Dataset entries:

++++

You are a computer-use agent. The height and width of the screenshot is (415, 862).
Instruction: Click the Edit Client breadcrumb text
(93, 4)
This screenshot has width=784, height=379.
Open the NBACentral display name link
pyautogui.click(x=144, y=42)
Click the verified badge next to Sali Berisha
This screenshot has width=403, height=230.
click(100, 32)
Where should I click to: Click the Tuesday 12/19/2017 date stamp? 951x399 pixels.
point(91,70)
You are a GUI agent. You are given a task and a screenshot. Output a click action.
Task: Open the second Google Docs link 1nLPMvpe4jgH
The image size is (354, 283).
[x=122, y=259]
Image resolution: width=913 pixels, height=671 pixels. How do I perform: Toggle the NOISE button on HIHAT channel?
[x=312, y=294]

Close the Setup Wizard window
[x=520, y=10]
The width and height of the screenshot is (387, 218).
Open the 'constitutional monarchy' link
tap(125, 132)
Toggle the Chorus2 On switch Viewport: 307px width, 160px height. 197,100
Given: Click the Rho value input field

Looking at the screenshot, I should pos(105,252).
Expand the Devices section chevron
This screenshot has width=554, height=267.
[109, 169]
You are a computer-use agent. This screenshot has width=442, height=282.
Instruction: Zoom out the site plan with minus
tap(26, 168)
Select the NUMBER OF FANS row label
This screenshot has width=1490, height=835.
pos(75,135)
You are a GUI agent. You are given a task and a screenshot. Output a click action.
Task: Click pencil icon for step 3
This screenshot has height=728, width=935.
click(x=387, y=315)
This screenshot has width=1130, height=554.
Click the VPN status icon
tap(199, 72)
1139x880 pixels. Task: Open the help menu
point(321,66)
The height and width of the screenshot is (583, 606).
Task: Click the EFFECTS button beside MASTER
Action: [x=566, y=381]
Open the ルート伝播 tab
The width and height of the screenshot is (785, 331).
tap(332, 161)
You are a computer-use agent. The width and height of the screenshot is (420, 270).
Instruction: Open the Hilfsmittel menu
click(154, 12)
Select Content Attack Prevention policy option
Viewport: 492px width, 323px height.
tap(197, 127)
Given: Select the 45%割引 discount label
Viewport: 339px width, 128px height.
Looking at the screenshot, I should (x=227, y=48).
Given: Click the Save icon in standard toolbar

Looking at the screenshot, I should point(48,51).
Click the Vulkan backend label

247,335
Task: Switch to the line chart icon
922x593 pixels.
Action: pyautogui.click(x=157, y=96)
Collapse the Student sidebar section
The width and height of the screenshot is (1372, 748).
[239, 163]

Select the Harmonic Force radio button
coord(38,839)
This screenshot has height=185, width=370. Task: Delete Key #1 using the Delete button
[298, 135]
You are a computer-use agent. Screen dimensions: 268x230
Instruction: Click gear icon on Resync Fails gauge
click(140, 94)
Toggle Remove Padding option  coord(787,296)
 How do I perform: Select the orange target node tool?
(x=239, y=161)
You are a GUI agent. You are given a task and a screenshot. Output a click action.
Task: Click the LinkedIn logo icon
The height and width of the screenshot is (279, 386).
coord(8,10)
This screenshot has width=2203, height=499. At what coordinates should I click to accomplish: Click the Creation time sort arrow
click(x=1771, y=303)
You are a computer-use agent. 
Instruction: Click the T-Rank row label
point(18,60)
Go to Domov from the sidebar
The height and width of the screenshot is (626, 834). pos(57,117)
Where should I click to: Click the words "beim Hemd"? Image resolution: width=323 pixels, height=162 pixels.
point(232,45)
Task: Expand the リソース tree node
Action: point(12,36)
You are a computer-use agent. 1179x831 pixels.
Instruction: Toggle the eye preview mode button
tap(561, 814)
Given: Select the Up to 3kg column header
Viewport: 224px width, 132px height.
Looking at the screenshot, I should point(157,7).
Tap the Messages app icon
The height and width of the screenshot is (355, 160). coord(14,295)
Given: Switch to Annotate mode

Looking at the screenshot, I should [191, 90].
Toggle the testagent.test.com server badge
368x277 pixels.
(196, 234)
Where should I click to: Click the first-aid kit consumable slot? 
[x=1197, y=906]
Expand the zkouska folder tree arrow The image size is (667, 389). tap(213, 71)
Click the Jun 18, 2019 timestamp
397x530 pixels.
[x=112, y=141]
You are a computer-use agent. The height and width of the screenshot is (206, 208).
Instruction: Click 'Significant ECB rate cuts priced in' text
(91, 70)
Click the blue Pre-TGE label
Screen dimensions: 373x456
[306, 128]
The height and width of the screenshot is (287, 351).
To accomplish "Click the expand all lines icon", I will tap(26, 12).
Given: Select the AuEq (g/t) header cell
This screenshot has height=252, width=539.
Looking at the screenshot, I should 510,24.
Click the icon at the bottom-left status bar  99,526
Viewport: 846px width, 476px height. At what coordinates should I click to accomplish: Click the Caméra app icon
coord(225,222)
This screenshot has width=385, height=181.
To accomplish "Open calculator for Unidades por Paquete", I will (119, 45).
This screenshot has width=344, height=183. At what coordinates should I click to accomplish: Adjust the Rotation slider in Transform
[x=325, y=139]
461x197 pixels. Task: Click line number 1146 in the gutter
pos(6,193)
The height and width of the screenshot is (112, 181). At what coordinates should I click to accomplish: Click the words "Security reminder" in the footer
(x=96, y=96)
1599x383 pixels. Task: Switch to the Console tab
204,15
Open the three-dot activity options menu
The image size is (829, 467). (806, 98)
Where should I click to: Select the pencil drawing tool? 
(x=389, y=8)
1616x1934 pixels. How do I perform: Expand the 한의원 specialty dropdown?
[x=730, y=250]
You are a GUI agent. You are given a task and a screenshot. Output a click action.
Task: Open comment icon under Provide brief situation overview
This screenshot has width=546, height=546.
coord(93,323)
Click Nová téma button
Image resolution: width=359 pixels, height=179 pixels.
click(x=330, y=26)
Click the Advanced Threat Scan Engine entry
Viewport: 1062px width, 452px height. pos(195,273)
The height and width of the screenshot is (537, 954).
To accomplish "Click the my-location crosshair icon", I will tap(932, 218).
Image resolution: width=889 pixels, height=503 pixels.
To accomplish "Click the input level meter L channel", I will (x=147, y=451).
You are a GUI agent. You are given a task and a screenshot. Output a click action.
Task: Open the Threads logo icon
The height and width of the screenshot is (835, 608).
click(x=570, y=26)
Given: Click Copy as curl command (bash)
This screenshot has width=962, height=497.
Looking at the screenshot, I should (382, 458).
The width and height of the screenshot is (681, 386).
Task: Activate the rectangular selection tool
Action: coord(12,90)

++++

#### [WHAT THIS TASK INVOLVES]
The records above should be restated exactly, line for line.

#### [COMPLETED TASK]
You are a computer-use agent. The height and width of the screenshot is (415, 862).
Instruction: Click the Edit Client breadcrumb text
(93, 4)
This screenshot has width=784, height=379.
Open the NBACentral display name link
pyautogui.click(x=144, y=42)
Click the verified badge next to Sali Berisha
This screenshot has width=403, height=230.
click(100, 32)
Where should I click to: Click the Tuesday 12/19/2017 date stamp? 951x399 pixels.
point(91,70)
You are a GUI agent. You are given a task and a screenshot. Output a click action.
Task: Open the second Google Docs link 1nLPMvpe4jgH
The image size is (354, 283).
[x=122, y=259]
Image resolution: width=913 pixels, height=671 pixels. How do I perform: Toggle the NOISE button on HIHAT channel?
[x=312, y=294]

Close the Setup Wizard window
[x=520, y=10]
The width and height of the screenshot is (387, 218).
Open the 'constitutional monarchy' link
tap(125, 132)
Toggle the Chorus2 On switch Viewport: 307px width, 160px height. 197,100
Given: Click the Rho value input field

Looking at the screenshot, I should pos(105,252).
Expand the Devices section chevron
This screenshot has width=554, height=267.
[109, 169]
You are a computer-use agent. This screenshot has width=442, height=282.
Instruction: Zoom out the site plan with minus
tap(26, 168)
Select the NUMBER OF FANS row label
This screenshot has width=1490, height=835.
pos(75,135)
You are a GUI agent. You are given a task and a screenshot. Output a click action.
Task: Click pencil icon for step 3
This screenshot has height=728, width=935.
click(x=387, y=315)
This screenshot has width=1130, height=554.
Click the VPN status icon
tap(199, 72)
1139x880 pixels. Task: Open the help menu
point(321,66)
The height and width of the screenshot is (583, 606).
Task: Click the EFFECTS button beside MASTER
Action: [x=566, y=381]
Open the ルート伝播 tab
The width and height of the screenshot is (785, 331).
tap(332, 161)
You are a computer-use agent. The width and height of the screenshot is (420, 270).
Instruction: Open the Hilfsmittel menu
click(154, 12)
Select Content Attack Prevention policy option
Viewport: 492px width, 323px height.
tap(197, 127)
Given: Select the 45%割引 discount label
Viewport: 339px width, 128px height.
Looking at the screenshot, I should (x=227, y=48).
Given: Click the Save icon in standard toolbar

Looking at the screenshot, I should point(48,51).
Click the Vulkan backend label

247,335
Task: Switch to the line chart icon
922x593 pixels.
Action: pyautogui.click(x=157, y=96)
Collapse the Student sidebar section
The width and height of the screenshot is (1372, 748).
[239, 163]

Select the Harmonic Force radio button
coord(38,839)
This screenshot has height=185, width=370. Task: Delete Key #1 using the Delete button
[298, 135]
You are a computer-use agent. Screen dimensions: 268x230
Instruction: Click gear icon on Resync Fails gauge
click(140, 94)
Toggle Remove Padding option  coord(787,296)
 How do I perform: Select the orange target node tool?
(x=239, y=161)
You are a GUI agent. You are given a task and a screenshot. Output a click action.
Task: Click the LinkedIn logo icon
The height and width of the screenshot is (279, 386).
coord(8,10)
This screenshot has width=2203, height=499. At what coordinates should I click to accomplish: Click the Creation time sort arrow
click(x=1771, y=303)
You are a computer-use agent. 
Instruction: Click the T-Rank row label
point(18,60)
Go to Domov from the sidebar
The height and width of the screenshot is (626, 834). pos(57,117)
Where should I click to: Click the words "beim Hemd"? Image resolution: width=323 pixels, height=162 pixels.
point(232,45)
Task: Expand the リソース tree node
Action: point(12,36)
You are a computer-use agent. 1179x831 pixels.
Instruction: Toggle the eye preview mode button
tap(561, 814)
Given: Select the Up to 3kg column header
Viewport: 224px width, 132px height.
Looking at the screenshot, I should point(157,7).
Tap the Messages app icon
The height and width of the screenshot is (355, 160). coord(14,295)
Given: Switch to Annotate mode

Looking at the screenshot, I should [191, 90].
Toggle the testagent.test.com server badge
368x277 pixels.
(196, 234)
Where should I click to: Click the first-aid kit consumable slot? 
[x=1197, y=906]
Expand the zkouska folder tree arrow The image size is (667, 389). tap(213, 71)
Click the Jun 18, 2019 timestamp
397x530 pixels.
[x=112, y=141]
You are a computer-use agent. The height and width of the screenshot is (206, 208).
Instruction: Click 'Significant ECB rate cuts priced in' text
(91, 70)
Click the blue Pre-TGE label
Screen dimensions: 373x456
[306, 128]
The height and width of the screenshot is (287, 351).
To accomplish "Click the expand all lines icon", I will tap(26, 12).
Given: Select the AuEq (g/t) header cell
This screenshot has height=252, width=539.
Looking at the screenshot, I should 510,24.
Click the icon at the bottom-left status bar  99,526
Viewport: 846px width, 476px height. At what coordinates should I click to accomplish: Click the Caméra app icon
coord(225,222)
This screenshot has width=385, height=181.
To accomplish "Open calculator for Unidades por Paquete", I will (119, 45).
This screenshot has width=344, height=183. At what coordinates should I click to accomplish: Adjust the Rotation slider in Transform
[x=325, y=139]
461x197 pixels. Task: Click line number 1146 in the gutter
pos(6,193)
The height and width of the screenshot is (112, 181). At what coordinates should I click to accomplish: Click the words "Security reminder" in the footer
(x=96, y=96)
1599x383 pixels. Task: Switch to the Console tab
204,15
Open the three-dot activity options menu
The image size is (829, 467). (806, 98)
Where should I click to: Select the pencil drawing tool? 
(x=389, y=8)
1616x1934 pixels. How do I perform: Expand the 한의원 specialty dropdown?
[x=730, y=250]
You are a GUI agent. You are given a task and a screenshot. Output a click action.
Task: Open comment icon under Provide brief situation overview
This screenshot has width=546, height=546.
coord(93,323)
Click Nová téma button
Image resolution: width=359 pixels, height=179 pixels.
click(x=330, y=26)
Click the Advanced Threat Scan Engine entry
Viewport: 1062px width, 452px height. pos(195,273)
The height and width of the screenshot is (537, 954).
To accomplish "Click the my-location crosshair icon", I will tap(932, 218).
Image resolution: width=889 pixels, height=503 pixels.
To accomplish "Click the input level meter L channel", I will (x=147, y=451).
You are a GUI agent. You are given a task and a screenshot. Output a click action.
Task: Open the Threads logo icon
The height and width of the screenshot is (835, 608).
click(x=570, y=26)
Given: Click Copy as curl command (bash)
This screenshot has width=962, height=497.
Looking at the screenshot, I should (382, 458).
The width and height of the screenshot is (681, 386).
Task: Activate the rectangular selection tool
Action: coord(12,90)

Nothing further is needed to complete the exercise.